They can affect women across the life span and have profound affects
on women's sense of physical and/or emotional well-being and on
intimate relationships.10
Research suggests that women with sexual pain do not differ from
controls in terms of premorbid incidence of depression, sexual abuse
history, sexual promiscuity, or sexual dysfunction. After the onset
of symptoms, however, they show markedly increased rates of depression
and sexual dysfunction.11,12
The sequencing and scripting of sexual interactions are altered
after the onset of VVS. Women with VVS report that their partners
often become hesitant to introduce sexual activity, and fear that
they will cause more pain. This places responsibility for the initiation
of sex with the women who are experiencing painful symptoms. With
altered partner expressions of interest in intimacy, many women
report feeling undesired. Lack of interest in all forms of sexual
activity often follows.13
To add to the burden of chronic pain and altered sexual relationships,
research suggests that one third to one half of women diagnosed
with VVS report being told by a health care provider that the symptoms
were of psychological etiology due to a "type A" personality or
stressed out lifestyle.13 Rather than being given hope
and medical guidance, women are often given empty advice and told
to "just relax." This results in feelings of isolation and self-doubt.
DIAGNOSIS
Competent care of women with VVS begins with accurate and timely
diagnosis. A simple physical examination can be conducted using
a saline-moistened cotton swab. The "touch test," is performed by
firmly touching a cotton swab to the labia majora, interlabial sulci,
and lateral labia minora, and comparing the woman's response to
these maneuvers with a similar firm touch to the ostia of the Skene's
glands and the major and minor vestibular glands. In VVS, little
or no tenderness is reported when lateral genital structures are
touched, but heightened painful sensitivity is usually associated
with touch of the gland openings. If diagnosis is in doubt, the
touch test can be repeated after 5% lidocaine gel is placed on the
vestibule. When a previously positive swab sites within the vestibule
become nonpainful to touch after lidocaine has been applied, a diagnosis
of vulvar vestibulitis is plausible.1
After physical examination, women with VVS should be assured that
the condition is real, that she has a physical manifestation.
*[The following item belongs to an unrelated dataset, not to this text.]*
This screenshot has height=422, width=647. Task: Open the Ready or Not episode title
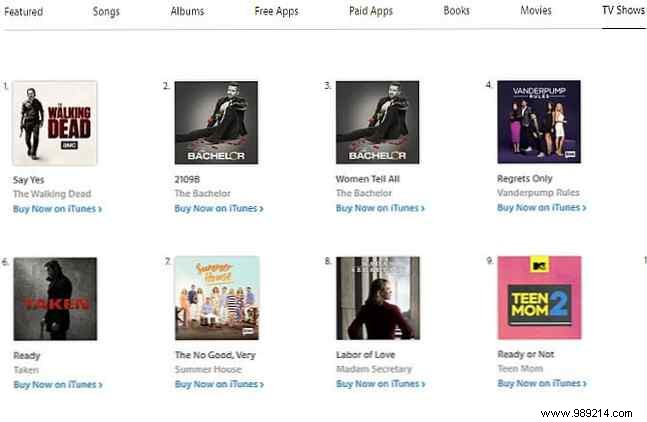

It
is empowering for the patient to hold a mirror, and view the vestibule
while the condition and the location of the glands are explained
to her by the clinician.3
TREATMENT OPTIONS
Although no one treatment is considered curative for vestibulitis,
reduction in dyspareunia has been reported with traditional treatment
options such as low-dose tricyclic antidepressant medications, treatment
of coexisting fungal infections, pelvic muscle biofeedback, intradermal
interferon injections, and application of mild topical cortisone
or estrogen preparations.14
Newer treatment options that have been compared with placebo and
shown favorable results in limited study populations include topical
application of 4% cromolyn cream applied daily; 0.2% nitroglycerin
cream applied prior to sexual relations, topical 0.2% atropine cream
applied daily, and topical 0.025% capsaicin cream applied for 20
minutes daily. Compounded creams and ointments using hypoallergenic
bases such as acid mantle or aquaphor decrease the incidence of
irritant dermatitis secondary to base additives and are generally
best tolerated by vulvar pain patients.7,15-17
Pilot studies using alternative approaches such as acupuncture,
pelvic floor physiotherapy, and submucous infiltrations of 1 to
0.3 mL methylprednisone and lidocaine have also shown a decrease
in VVS-associated dyspareunuia.18-20 Laser or excisional
treatment should be reserved for use in cases of VVS for which all
forms of medical treatment have failed. In severe or recalcitrant
cases, surgical intervention for superficial dyspareunia can be
a viable option and can result in high rates of patient satisfaction.21
Complications from surgeries can include vulvar adhesions, hematoma,
poorly approximated incision lines, and stenosis of the Bartholin's
duct with cyst formation.22
HOW CAN YOU HELP THESE PATIENTS?
OB/GYNs can play an integral role by making the diagnosis as early
as possible, educating women about the disorder, and starting a
management plan. A patient should be assured that symptoms are not
"in her head" and are not associated with a life-threatening illness.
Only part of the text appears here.